WORK INSTRUCTION: For the entries that follow, retype exactly the lines from the one containing "This screenshot has width=1136, height=599." to the one containing "the OMA-URI label", inclusive, and only those. Images stay out of the copy.

INFORMATION SHOWN:
_____

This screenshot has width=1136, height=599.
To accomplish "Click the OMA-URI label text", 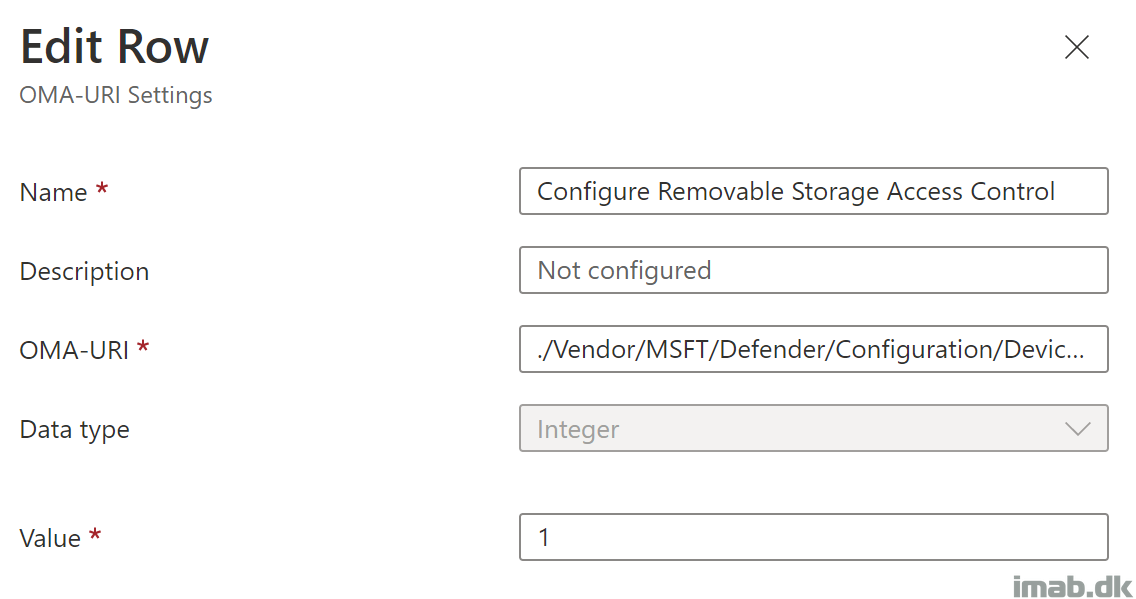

_____

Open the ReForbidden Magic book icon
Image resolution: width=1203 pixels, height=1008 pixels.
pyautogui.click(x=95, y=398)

_____

ANSWER BOX:
This screenshot has width=1136, height=599.
To accomplish "Click the OMA-URI label text", 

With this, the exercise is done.